* Exercise instructions *
Of all the lines below, return only those starting with the line holding "You are a computer-use agent." and going on through the line holding "Click the move-to-top", exactly as written.

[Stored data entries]
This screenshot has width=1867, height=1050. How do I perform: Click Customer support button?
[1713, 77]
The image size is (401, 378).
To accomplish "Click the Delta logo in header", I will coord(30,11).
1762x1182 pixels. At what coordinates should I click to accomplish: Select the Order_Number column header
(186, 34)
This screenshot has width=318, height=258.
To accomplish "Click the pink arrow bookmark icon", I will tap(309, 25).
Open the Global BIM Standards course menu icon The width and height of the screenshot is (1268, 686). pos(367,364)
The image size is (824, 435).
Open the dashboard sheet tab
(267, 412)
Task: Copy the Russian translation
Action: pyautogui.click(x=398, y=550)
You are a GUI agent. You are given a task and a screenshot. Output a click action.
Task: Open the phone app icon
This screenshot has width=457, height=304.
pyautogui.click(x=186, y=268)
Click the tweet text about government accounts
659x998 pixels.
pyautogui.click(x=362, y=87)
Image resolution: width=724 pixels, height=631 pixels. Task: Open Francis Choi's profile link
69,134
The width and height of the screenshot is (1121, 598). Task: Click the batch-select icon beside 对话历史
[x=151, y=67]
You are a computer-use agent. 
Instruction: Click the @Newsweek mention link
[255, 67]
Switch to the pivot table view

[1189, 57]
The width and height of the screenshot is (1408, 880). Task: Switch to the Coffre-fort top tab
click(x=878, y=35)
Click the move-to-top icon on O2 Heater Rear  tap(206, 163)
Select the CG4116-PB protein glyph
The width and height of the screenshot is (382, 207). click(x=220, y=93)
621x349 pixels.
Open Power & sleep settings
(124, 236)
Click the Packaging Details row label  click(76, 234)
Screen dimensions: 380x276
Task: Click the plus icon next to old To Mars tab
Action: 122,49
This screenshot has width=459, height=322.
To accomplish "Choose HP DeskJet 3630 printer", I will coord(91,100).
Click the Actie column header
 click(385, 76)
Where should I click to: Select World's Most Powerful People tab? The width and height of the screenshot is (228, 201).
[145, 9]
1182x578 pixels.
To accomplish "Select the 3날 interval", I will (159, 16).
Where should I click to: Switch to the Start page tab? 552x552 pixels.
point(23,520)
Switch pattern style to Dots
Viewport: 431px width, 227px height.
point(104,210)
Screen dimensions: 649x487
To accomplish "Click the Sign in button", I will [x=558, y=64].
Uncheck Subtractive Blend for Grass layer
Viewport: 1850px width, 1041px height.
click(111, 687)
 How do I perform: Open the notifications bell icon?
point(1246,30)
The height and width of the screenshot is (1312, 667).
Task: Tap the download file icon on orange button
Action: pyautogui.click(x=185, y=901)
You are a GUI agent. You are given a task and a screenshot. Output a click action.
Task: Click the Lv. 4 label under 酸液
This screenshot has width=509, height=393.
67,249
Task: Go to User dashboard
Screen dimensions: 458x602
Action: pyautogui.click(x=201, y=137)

* Solution *
You are a computer-use agent. 
Instruction: Click the @Newsweek mention link
[255, 67]
Switch to the pivot table view

[1189, 57]
The width and height of the screenshot is (1408, 880). Task: Switch to the Coffre-fort top tab
click(x=878, y=35)
Click the move-to-top icon on O2 Heater Rear  tap(206, 163)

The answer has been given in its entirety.